_WHAT THE TASK ASKS_:
Convert every line of the items below into a numbered list, omitting blank lines and leaving the pictures out of your answer.

(Stored entries)
-.-.-
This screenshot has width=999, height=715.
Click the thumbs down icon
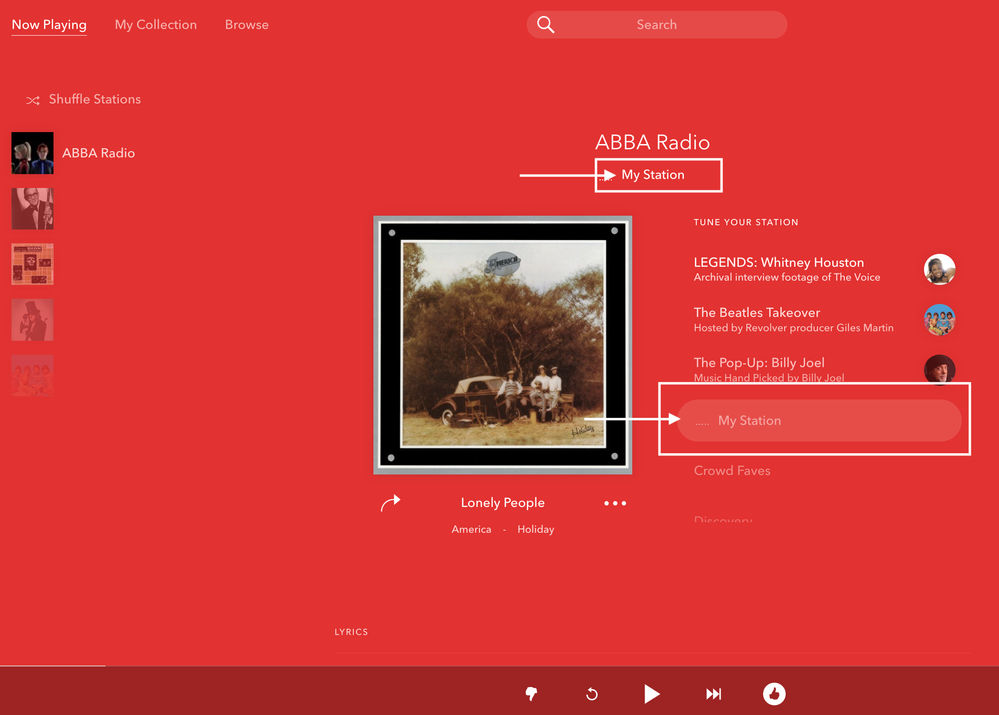pos(531,694)
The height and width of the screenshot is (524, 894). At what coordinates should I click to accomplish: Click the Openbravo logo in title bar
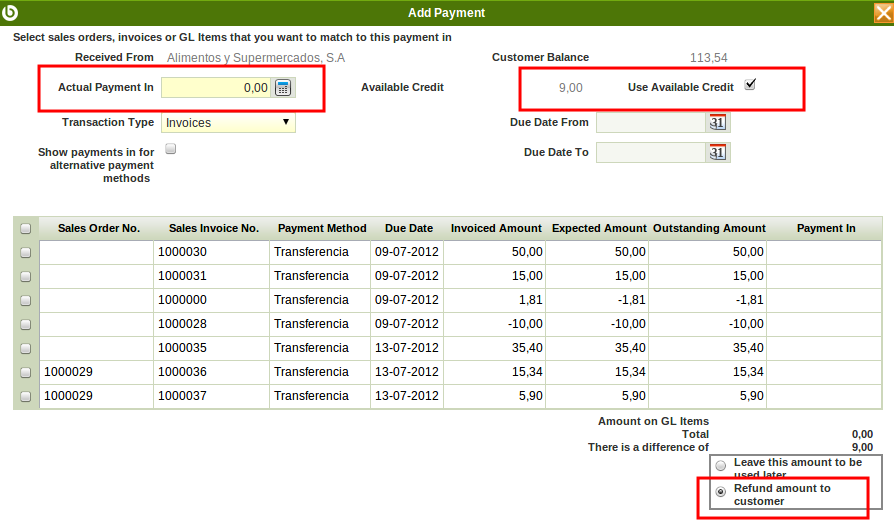(x=12, y=12)
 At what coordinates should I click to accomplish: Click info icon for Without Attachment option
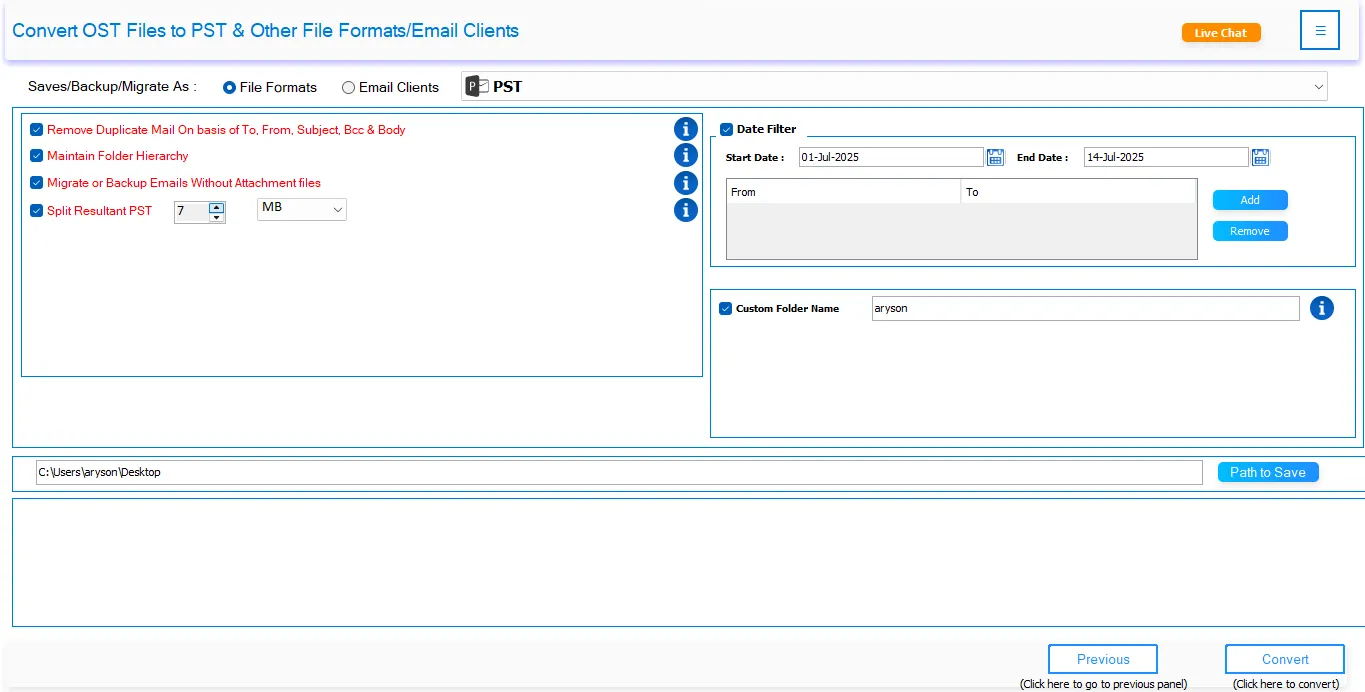685,183
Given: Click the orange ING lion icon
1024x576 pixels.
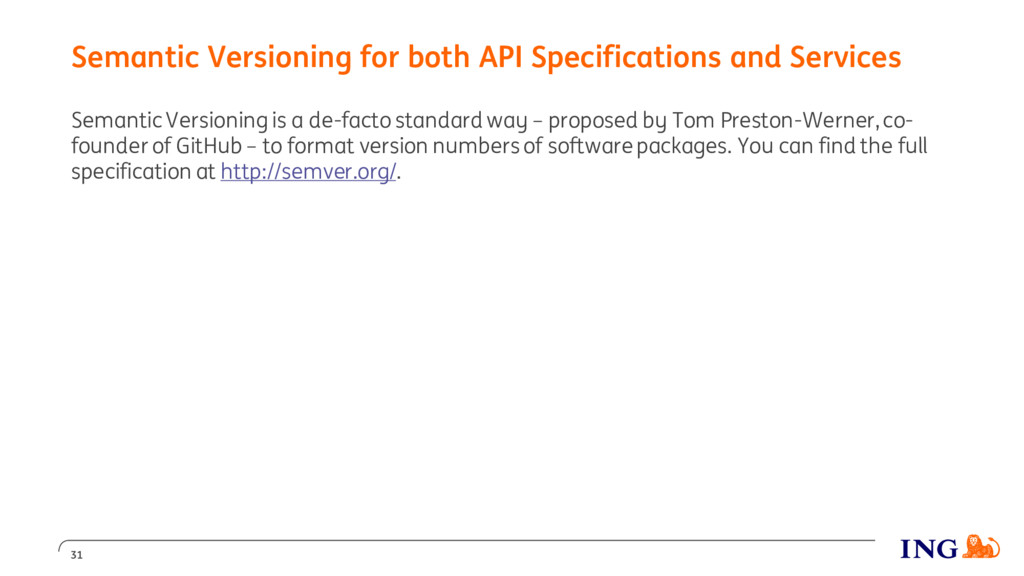Looking at the screenshot, I should [x=981, y=547].

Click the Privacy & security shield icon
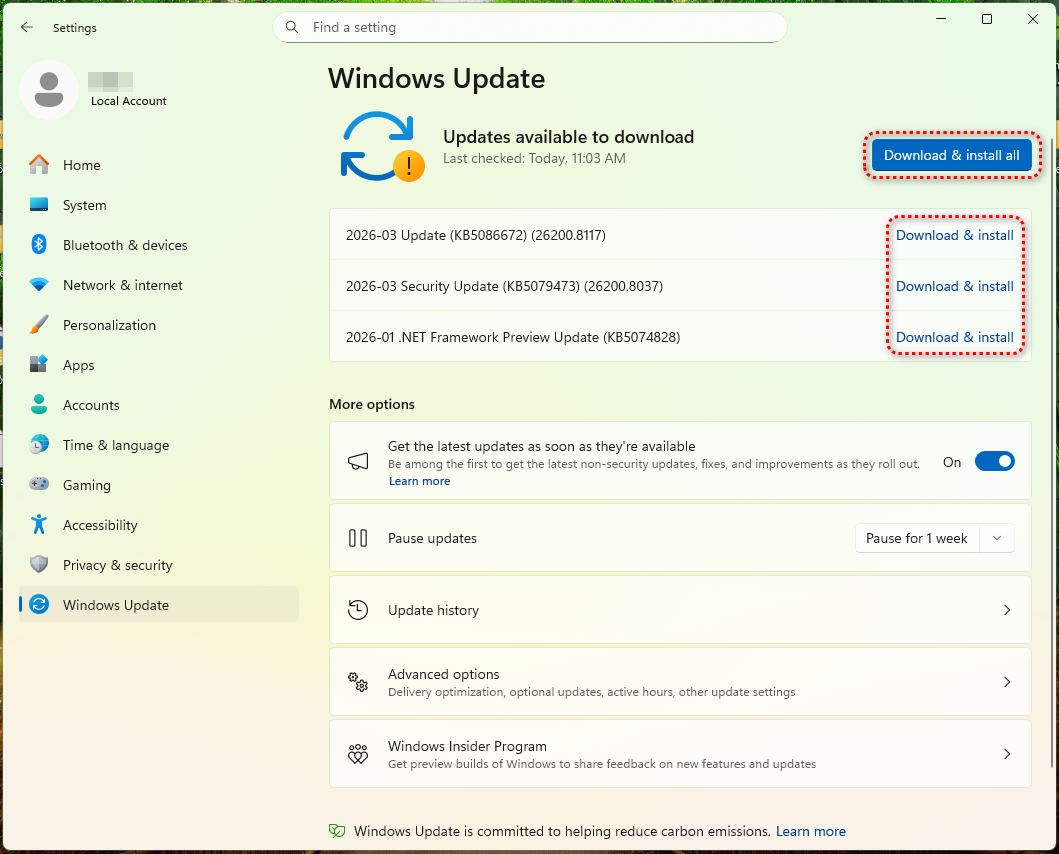click(x=39, y=565)
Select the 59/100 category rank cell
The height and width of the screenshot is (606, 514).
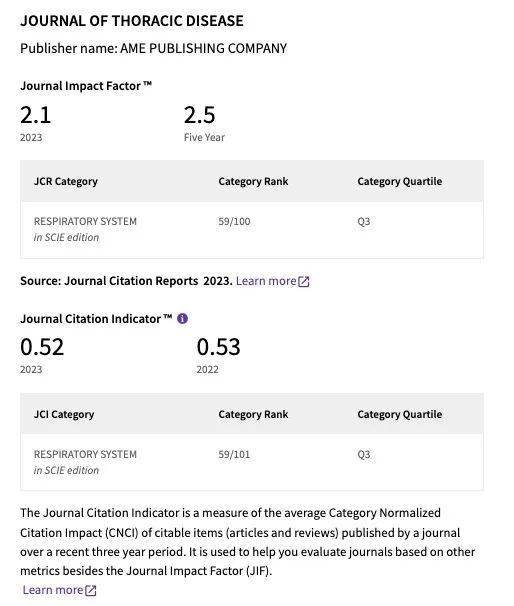tap(234, 221)
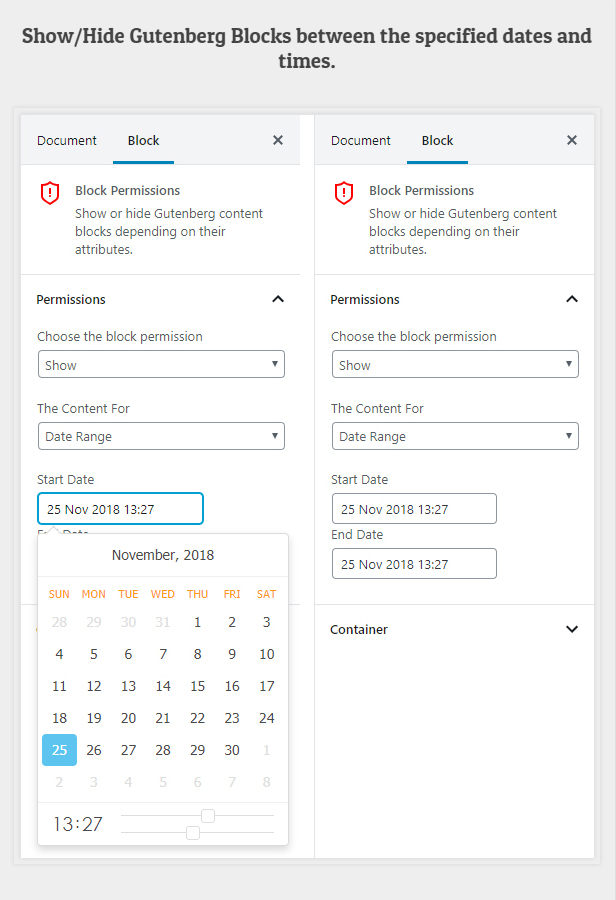Pick November 26 in the calendar

point(94,750)
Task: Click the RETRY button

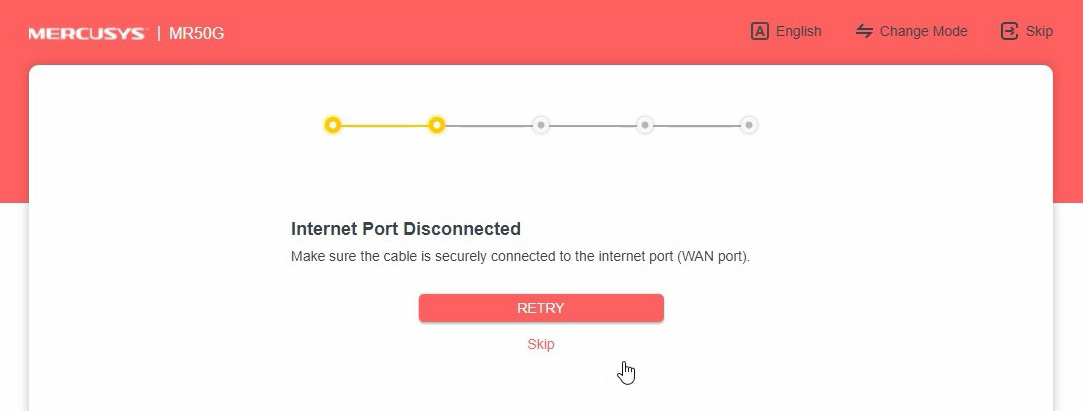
-.-.-
_OUTPUT OF THE TASK_:
1. This screenshot has width=999, height=715.
2. Click the thumbs down icon
3. pos(531,694)
4. The height and width of the screenshot is (524, 894). At what coordinates should I click to accomplish: Click the Openbravo logo in title bar
5. (x=12, y=12)
6.  At what coordinates should I click to accomplish: Click info icon for Without Attachment option
7. 685,183
8. Given: Click the orange ING lion icon
9. 1024x576 pixels.
10. Looking at the screenshot, I should [x=981, y=547].
11. Click the Privacy & security shield icon
12. click(x=39, y=565)
13. Select the 59/100 category rank cell
14. The height and width of the screenshot is (606, 514).
15. tap(234, 221)
16. Pick November 26 in the calendar
17. point(94,750)
18. Task: Click the RETRY button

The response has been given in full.